## begin Extract to read
Now I have to ask........why?


----------



## KHayes666 (Feb 15, 2009)

I've been suspended from there too....only what I did was far worse than what Dan did lol


----------



## Green Eyed Fairy (Feb 15, 2009)

KHayes666 said:


> I've been suspended from there too....only what I did was far worse than what Dan did lol



Fess up- what'd you do?


----------



## Wild Zero (Feb 15, 2009)

Green Eyed Fairy said:


> Fess up- what'd you do?



Dick in the mashed potatoes.


----------



## LillyBBBW (Feb 15, 2009)

Green Eyed Fairy said:


> Now I have to ask........why?



Well, in a post I said something dismissive that offended one of the Mods. I won't repeat it because I'm certain it will start another kerfluffel over here. It wasn't a bannable offense but later on I triggered the automatic banning mechanism of the site with my activities. A clear misunderstanding that has been rectified but only partially.


----------



## KHayes666 (Feb 16, 2009)

Wild Zero said:


> Dick in the mashed potatoes.



awww damn, ya caught me.....gave it my own special gravy so to speak


----------



## TotallyReal (Feb 16, 2009)

KHayes666 said:


> awww damn, ya caught me.....gave it my own special gravy so to speak



Uhhhh.......okay.....random much??


----------



## feeder (Feb 16, 2009)

well if dimensions made chatting here easier then i think fantasyfeeder wouldnt be a blip on the radar.


----------



## Matt L. (Feb 16, 2009)

I think I've been to Fantasyfeeder twice. The site doesn't even have half the class of Dimensions, consider them doing you a favor.


----------



## The Orange Mage (Feb 17, 2009)

feeder said:


> well if dimensions made chatting here easier then i think fantasyfeeder wouldnt be a blip on the radar.



Well, Dims is a little behind the times tech-wise...heck, we only got vBulletin a few years ago, but I don't know too much about a better chat other than IRC, but IRC is a pretty big leap in terms of complexity for users.


----------



## KHayes666 (Feb 17, 2009)

TotallyReal said:


> Uhhhh.......okay.....random much??



who asked you? 

lol


----------



## JMNYC (Feb 22, 2009)

Blackjack said:


> Considering the level of dipshittery that I often see there, I'd think it'd have to be something wicked heinous.




Thank you for "Dipshittery."


----------



## A Bolder Boulder FA (Feb 22, 2009)

I like Fantasy Feeder, if only because it is free from the pretentious attitude of a lot of Dimensions posters, and at least fetish related discussion can occur without getting into the morality of it.


----------



## vermillion (Feb 22, 2009)

i deleted my account...
too many weird fucks


----------



## Green Eyed Fairy (Feb 22, 2009)

vermillion said:


> i deleted my account...
> too many weird fucks




Oh my effing gawd.....you hardly post but whenever you do, it's always right on target and just rocks my world. I just had a good chuckle so thanks :happy: :bow:


----------



## Amatrix (Feb 23, 2009)
## end Extract to read
**Task:**
Repeat everything in the forum thread above from "I like Fantasy" down to "vermillion (Feb 22, 2009)", word for word.
## begin Data block
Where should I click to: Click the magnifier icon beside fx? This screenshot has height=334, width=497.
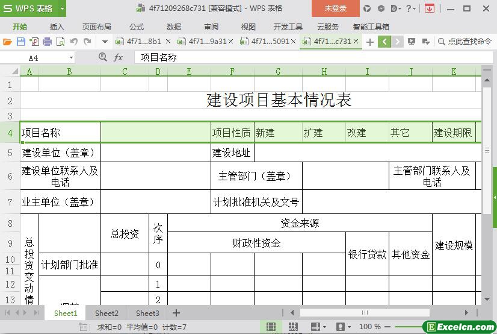(103, 57)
## end Data block
**Response:**
I like Fantasy Feeder, if only because it is free from the pretentious attitude of a lot of Dimensions posters, and at least fetish related discussion can occur without getting into the morality of it.


----------



## vermillion (Feb 22, 2009)